Lisa did not go home after she left Maria’s rose garden. She turned into a narrow street and stood at the door of Joyner’s flower shop. Someone waved her into the shop, but it was dark and she couldn’t see who it was. Once her eyes adjusted she finally saw Joyner. However, this wasn’t the same Joyner as before. Except that her face gave Lisa a slight feeling of familiarity, she’d changed completely — she’d become a fat middle-aged woman. The main difference was in how her movements were hampered. She strained and sat down in a wicker chair, placing herself among the tulips. The darkness of her surroundings made her face look even more pallid.

“Did you come to see Vincent?” Joyner asked sternly.

“Yes, I’m looking for him.”

Lisa felt dizzy, because it was suddenly dark inside the room. She couldn’t see anything.

“These are tulips from the Netherlands. On your right are yellow roses, and also violets. Did you come to see Vincent?” she asked again, her tone even more severe.

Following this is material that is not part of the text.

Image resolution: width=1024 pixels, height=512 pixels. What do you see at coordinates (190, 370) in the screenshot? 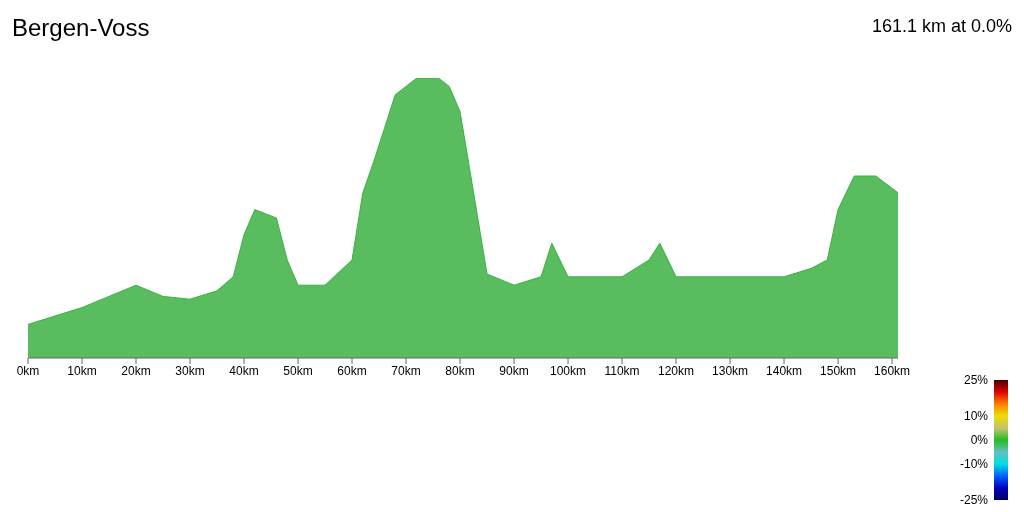
I see `x-tick-label: 30km` at bounding box center [190, 370].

“Yes. Vincent. . Could he be here?”

“Step over my body, and you will be able to see him. You need to step boldly, raise your foot!”

Numerous giant lightbulbs, as bright as snow, suddenly turned on. They shone in Lisa’s eyes and she still could not see. She felt that she had been placed in a square, perhaps a competition arena. No matter what direction she went in, she didn’t bump into anything. Should she go on? As she was thinking this, she had already raised her foot.

“Vincent, I want to speak to you!” Lisa shouted, so excited her face grew pink.

An ocean of light spread in all directions. Her voice reverberated for a long time. She still couldn’t see. She was moving ahead, but she couldn’t even see her own feet. She suddenly thought, Maybe this was a snowcapped mountain? Long ago, Vincent had said to her that letting the light of a snowy mountain become the light inside one’s eyes would surely be fascinating. Lisa wanted to speak to him now about her own feeling of “blindness.” Joyner had not deceived her. Vincent was nearby. In the midst of the light she saw his inner heart. This light was a cold light, but her eyes were suited to it.

“Vincent, I want to speak with you!” she shouted again.

She felt profoundly that Vincent had transformed into this light. At this very moment he was touching her neck, her eyes. She recalled the events that had just happened. Wasn’t she in the flower shop not far from the office, where she’d met the black woman, Joyner, and then come here? Lisa didn’t like flowers, and she didn’t plant flowers, so why had she gone to the flower shop?

“That kind of story is concealed in every corner of the world.”

In her mind this line of words appeared distinctly.

At the end of the ocean of light a shadow appeared. It looked like a crowd of people, or of beasts. Lisa sensed a bugle sounding in the darkness of her abdomen. Her feet stumbled on something and she almost fell over, but she didn’t fall. She spread her arms like a giant bird trying to keep its balance, then, staggering, flapped ahead. The more anxious she grew, the more slowly she advanced. But she made out that the distant shadow of the army was growing stronger, and it was expanding by degrees in her direction. She even saw the corner of a red flag, guns, and litters, and gunpowder smoke slowly rising into the air. A memory of her childhood revived in an instant. On the solemn grounds of a large mansion, she and her mother were summoning their courage to attack a mud frog. Her mother pounced into the pond and climbed back out, drenched. She made Lisa listen to the violent, sudden sound of drumbeats. They were army drums. Thereby their home became much darker.